Paralog specificity of mammalian SENPs for SUMO‐1 and SUMO‐2

Abstract

There are four SUMO paralogs; SUMO‐2, ‐3 and ‐4 are closely related and about 40% identical to SUMO‐1. SENPs are SUMO specific proteases responsible for deSUMOylation. Using a panel of SUMO‐1 and ‐2 derived substrates and inhibitors we examined the distribution and paralog specificity of SENPs. The total deSUMOylation activity in tissues and mammalian cell lysates examined is 15‐fold higher using SUMO‐2 than SUMO‐1 aminomethylcoumarin (AMC). Mammalian cell lysates showed more reactivity with SUMO‐2 vinyl sulfone (VS) than with SUMO‐1VS. Only SENP1 reacts significantly with SUMO‐1VS. To confirm these observations we examined the paralog specificity of the recombinant catalytic domains (cSENPs). The cSENPs acted on SUMO‐2 with Km and Ki values from 50–200nM. cSENP1 and cSENP2 showed a 2–4 fold preference for SUMO‐1. All other cSENPs strongly preferred SUMO‐2. Because cSENP2 reacted with SUMO‐2 derivatives while full length SENP2 in lysates did not, we asked whether specificity was dependent on the N‐terminal non‐catalytic domain.
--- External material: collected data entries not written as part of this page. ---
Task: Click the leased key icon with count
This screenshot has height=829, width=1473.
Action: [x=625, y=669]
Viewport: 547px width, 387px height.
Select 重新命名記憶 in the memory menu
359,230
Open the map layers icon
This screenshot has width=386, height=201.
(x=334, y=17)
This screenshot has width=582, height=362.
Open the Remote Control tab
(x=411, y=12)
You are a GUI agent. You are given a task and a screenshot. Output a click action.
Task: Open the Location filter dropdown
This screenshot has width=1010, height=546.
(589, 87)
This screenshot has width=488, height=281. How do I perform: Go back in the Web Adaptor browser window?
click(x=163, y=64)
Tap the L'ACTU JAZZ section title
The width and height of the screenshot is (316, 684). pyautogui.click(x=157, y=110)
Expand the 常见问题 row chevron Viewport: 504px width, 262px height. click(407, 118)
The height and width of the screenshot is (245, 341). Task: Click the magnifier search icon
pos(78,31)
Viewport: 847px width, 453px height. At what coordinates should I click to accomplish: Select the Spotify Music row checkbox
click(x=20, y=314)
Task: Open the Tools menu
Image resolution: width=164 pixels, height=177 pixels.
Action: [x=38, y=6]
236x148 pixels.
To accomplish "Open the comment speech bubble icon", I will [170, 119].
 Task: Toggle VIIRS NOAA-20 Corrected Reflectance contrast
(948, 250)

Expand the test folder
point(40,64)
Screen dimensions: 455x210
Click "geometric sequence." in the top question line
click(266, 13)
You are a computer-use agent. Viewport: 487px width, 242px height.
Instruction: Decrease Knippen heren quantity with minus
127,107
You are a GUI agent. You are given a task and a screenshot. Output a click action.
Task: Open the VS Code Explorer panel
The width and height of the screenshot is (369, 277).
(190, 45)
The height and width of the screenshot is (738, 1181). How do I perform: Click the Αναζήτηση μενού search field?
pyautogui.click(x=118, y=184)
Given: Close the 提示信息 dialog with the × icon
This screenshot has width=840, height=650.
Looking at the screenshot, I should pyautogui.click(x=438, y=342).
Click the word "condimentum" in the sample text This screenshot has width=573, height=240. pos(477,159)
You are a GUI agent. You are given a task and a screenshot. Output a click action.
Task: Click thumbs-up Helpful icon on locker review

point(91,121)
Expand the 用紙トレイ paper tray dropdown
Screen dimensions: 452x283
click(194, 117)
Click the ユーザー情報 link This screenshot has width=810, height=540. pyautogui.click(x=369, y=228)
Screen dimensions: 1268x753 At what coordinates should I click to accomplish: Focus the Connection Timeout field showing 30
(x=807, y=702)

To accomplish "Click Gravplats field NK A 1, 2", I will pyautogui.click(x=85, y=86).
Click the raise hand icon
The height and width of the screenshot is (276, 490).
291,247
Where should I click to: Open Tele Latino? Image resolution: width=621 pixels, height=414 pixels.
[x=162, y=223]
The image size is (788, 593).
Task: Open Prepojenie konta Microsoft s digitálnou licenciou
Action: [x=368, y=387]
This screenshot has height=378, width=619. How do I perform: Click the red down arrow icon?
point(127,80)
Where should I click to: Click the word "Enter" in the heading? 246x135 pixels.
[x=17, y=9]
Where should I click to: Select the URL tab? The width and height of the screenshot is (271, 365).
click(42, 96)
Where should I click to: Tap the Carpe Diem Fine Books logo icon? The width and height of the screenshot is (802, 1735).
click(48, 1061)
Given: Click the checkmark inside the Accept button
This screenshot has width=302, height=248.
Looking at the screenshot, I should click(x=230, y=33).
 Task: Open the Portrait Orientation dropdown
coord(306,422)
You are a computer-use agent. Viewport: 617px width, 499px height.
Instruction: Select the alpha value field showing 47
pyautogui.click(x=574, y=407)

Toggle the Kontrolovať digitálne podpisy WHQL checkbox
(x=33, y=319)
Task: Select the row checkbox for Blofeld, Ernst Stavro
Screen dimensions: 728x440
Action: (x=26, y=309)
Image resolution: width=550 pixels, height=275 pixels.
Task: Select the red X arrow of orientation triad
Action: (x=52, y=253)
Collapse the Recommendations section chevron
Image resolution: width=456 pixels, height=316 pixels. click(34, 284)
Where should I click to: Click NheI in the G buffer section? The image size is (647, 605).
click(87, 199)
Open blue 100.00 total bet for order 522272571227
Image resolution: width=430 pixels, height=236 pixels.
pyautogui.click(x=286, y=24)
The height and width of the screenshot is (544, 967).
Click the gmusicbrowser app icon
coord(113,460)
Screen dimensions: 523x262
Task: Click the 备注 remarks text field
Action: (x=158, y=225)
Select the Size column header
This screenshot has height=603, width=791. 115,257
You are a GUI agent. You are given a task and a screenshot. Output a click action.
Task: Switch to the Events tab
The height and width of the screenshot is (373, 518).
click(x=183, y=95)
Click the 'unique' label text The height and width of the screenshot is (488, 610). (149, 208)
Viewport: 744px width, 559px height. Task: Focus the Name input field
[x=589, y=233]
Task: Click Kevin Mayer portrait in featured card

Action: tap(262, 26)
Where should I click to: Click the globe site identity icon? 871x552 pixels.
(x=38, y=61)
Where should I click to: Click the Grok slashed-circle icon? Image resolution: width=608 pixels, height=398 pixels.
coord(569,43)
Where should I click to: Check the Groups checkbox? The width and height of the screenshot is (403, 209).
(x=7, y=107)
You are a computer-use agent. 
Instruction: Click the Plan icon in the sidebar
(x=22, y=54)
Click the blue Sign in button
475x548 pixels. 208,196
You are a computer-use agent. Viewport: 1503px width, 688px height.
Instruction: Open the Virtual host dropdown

Full length recombinant his6‐SENP1 showed the expected paralog specificity. In contrast the catalytic domain alone, his6‐SENP2 cleaved SUMO‐2‐AMC much faster than SUMO‐1‐AMC. Thus the non‐catalytic N‐terminal domain of SENP2 participates in determining paralog specificity. In summary, SUMO‐2/‐3 modification in vivo may play a more significant role than previously appreciated.